A paper on marginal release under the model of local differential privacy has been accepted for presentation at the SIGMOD conference. A related tutorial will also be presented on the model of Local Differential Privacy (LDP). Details and links are as follows:
Marginal release under local differential privacy (Cormode, Kulkarni, Srivastava)
Many analysis and machine learning tasks require the availability of marginal statistics on multidimensional datasets while providing strong privacy guarantees for the data subjects. Applications for these statistics range from finding correlations in the data to fitting sophisticated prediction models. In this paper, we provide a set of algorithms for materializing marginal statistics under the strong model of local differential privacy. We prove the first tight theoretical bounds on the accuracy of marginals compiled under each approach, perform empirical evaluation to confirm these bounds, and evaluate them for tasks such as modeling and correlation testing. Our results show that releasing information based on (local) Fourier transformations of the input is preferable to alternatives based directly on (local) marginals.

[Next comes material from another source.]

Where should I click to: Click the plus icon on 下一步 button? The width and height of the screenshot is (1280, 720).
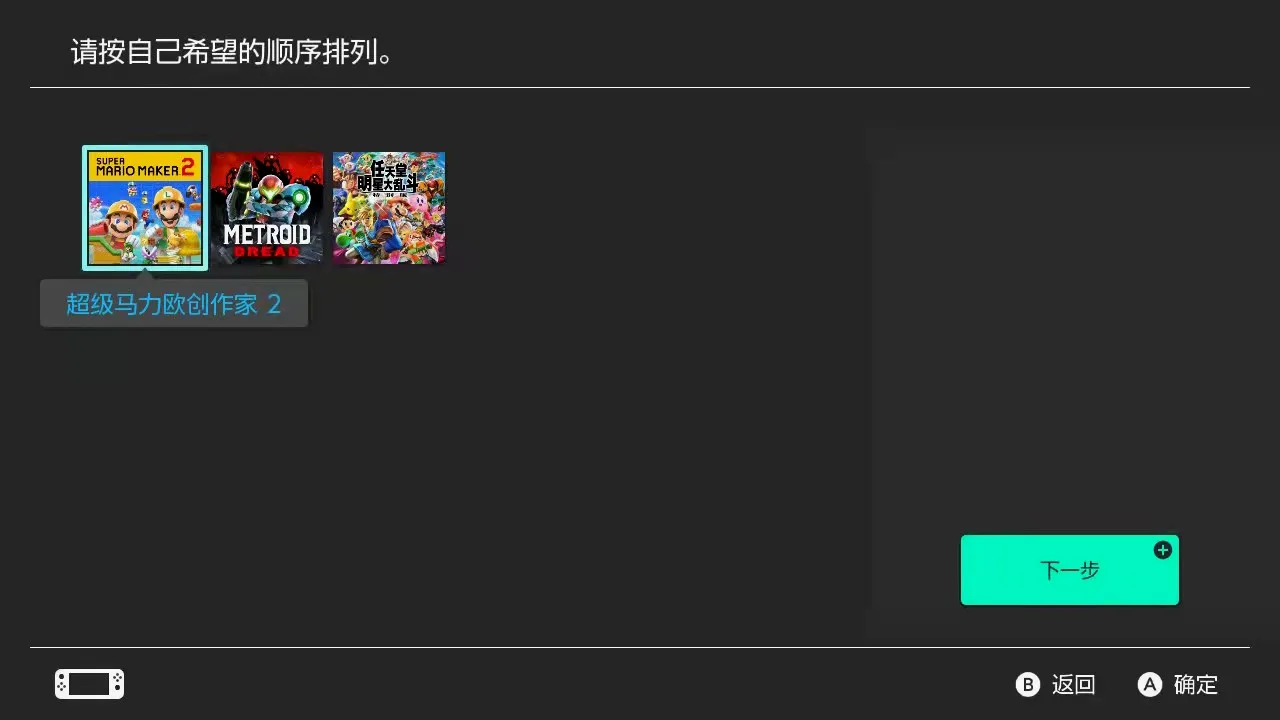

Privacy at scale: Local differential privacy in practice (G. Cormode, S. Jha, T. Kulkarni, N. Li, D. Srivastava, and T. Wang). Tutorial at SIGMOD 2018 and KDD 2018
Local differential privacy (LDP), where users randomly perturb their inputs to provide plausible deniability of their data without the need for a trusted party, has been adopted recently by several major technology organizations, including Google, Apple and Microsoft. This tutorial aims to introduce the key technical underpinnings of these deployed systems, to survey current research that addresses related problems within the LDP model, and to identify relevant open problems and research directions for the community.